LRP-Feeder Cattle: This product is designed to insure against declining market prices. The
FCIC Board approved changes to LRP-Feeder Cattle effective, to the maximum extent practicable,
starting in 2004. The program will now expand to allow insurance of heifer, Brahman, and dairy
feeder cattle as well as feeder cattle at all weights. The weight eligibility criteria were
changed to allow the insurance of feeder cattle at additional weight ranges with an applicable
price factor based on type of feeder cattle. The board also approved a pilot program to allow
13- and 17-week contracts for feeder cattle. LRP-Feeder Cattle is available to cattle producers
located in any county of the following States: Colorado, Iowa, Kansas, Nebraska, Nevada,
Oklahoma, South Dakota, Texas, Utah, and Wyoming.
Puerto Rico Coffee: Coffee insurance has been available in Puerto Rico since 1948 and covers
both the fruit and trees from losses due to hurricanes only. Puerto Rico, through its
commonwealth-owned insurer, proposed to change the policy to add an 85 percent coverage level,
increase premium rates, and increase the coffee price elections. The FCIC Board approved the
changes. During the review process, the FCIC Board also determined that additional changes to
the policy needed to be made to protect the interests of producers and maintain the integrity of
the program.
GRIP: The Group Risk Income Protection (GRIP) plan is similar to the standard Group Risk
Plan (GRP); however, GRIP adds a revenue component. GRP provides coverage for widespread loss
of yield in a county, while GRIP provides coverage for widespread loss of revenue in a county.
The FCIC Board authorized expanding GRIP, beginning with the 2004 crop year, into all counties
that are currently approved for GRP corn in the states of Texas and Wisconsin, and for GRP
soybeans in the state of Wisconsin, giving producers more risk protection options.
GRIP-HRO: The FCIC Board approved the Group Risk Income Protection-Harvest Revenue Option
(GRIP-HRO), which is an optional endorsement to the Group Risk Income Protection (GRIP) plan
of insurance for corn and soybeans. GRIP-HRO offers "upside" price protection by valuing lost
bushels at the harvest price in addition to the coverage offered under the GRIP plan of
insurance. GRIP-HRO will be available in the states and counties where the GRIP plan of
insurance is available for corn and soybeans.
Sweetpotatoes: The FCIC Board expressed its concerns with the high loss ratios and loss
frequencies experienced by the sweetpotato pilot program but voted to continue the pilot
program through the 2004 crop year with significant changes. Approved changes include
continuation of the program revisions made for the 2003 crop year, including the requirement
that the producer must have grown sweetpotatoes for commercial sale 3 of the 5 previous years
and that acreage increase may not exceed 110 percent of the greatest number grown in the past
3 years. The FCIC Board also voted to make appropriate rate changes in each county based on
prior loss experience, and to limit coverage levels to no more than 60 percent versus the
current 75 percent coverage level.

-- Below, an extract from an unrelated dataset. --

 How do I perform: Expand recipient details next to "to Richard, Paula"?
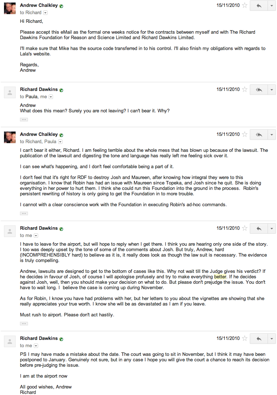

Additionally, the modified policy will cover basic units
only. The FCIC Board directed the implementation of a comprehensive field-monitoring program
to focus on program delivery and implementation, including agent and loss adjuster performance
in order to enforce compliance with the program's rules and procedures.

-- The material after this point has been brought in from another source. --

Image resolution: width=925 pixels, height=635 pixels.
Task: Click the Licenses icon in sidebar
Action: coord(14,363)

CRC Grain Sorghum: A new method for determining the Crop Revenue Coverage
(CRC) Grain Sorghum Base and Harvest prices was approved by the FCIC Board. Currently, the CRC
price is established as 95 percent of the applicable Chicago Board of Trade price for corn.

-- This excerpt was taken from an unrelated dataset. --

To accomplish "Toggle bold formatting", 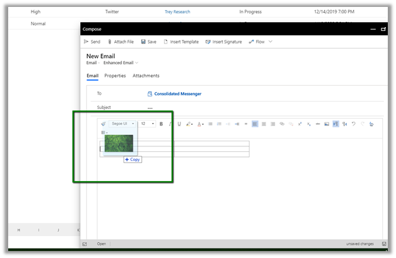I will [161, 124].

Beginning in the 2004 crop year, the CRC grain sorghum price will be based on the price
percentage relationship between grain sorghum and corn, as determined by RMA based on the
January USDA World Agricultural Outlook Board forecasts of corn and grain sorghum prices in
lieu of the existing methodology. Multiplying this ratio by the Chicago Board of Trade corn
futures price will determine the CRC price for grain sorghum instead of the flat rate of 95
percent of corn price currently used
Interested producers should contact their crop insurance agent regarding specific changes
to these policies and eligibility requirements. Additional information is also available at
http://www.rma.usda.gov/. A list of crop insurance agents is available at local Farm Service
Agency Offices or by using RMA's Agent Locator at:
http://www3.rma.usda.gov/tools/agents.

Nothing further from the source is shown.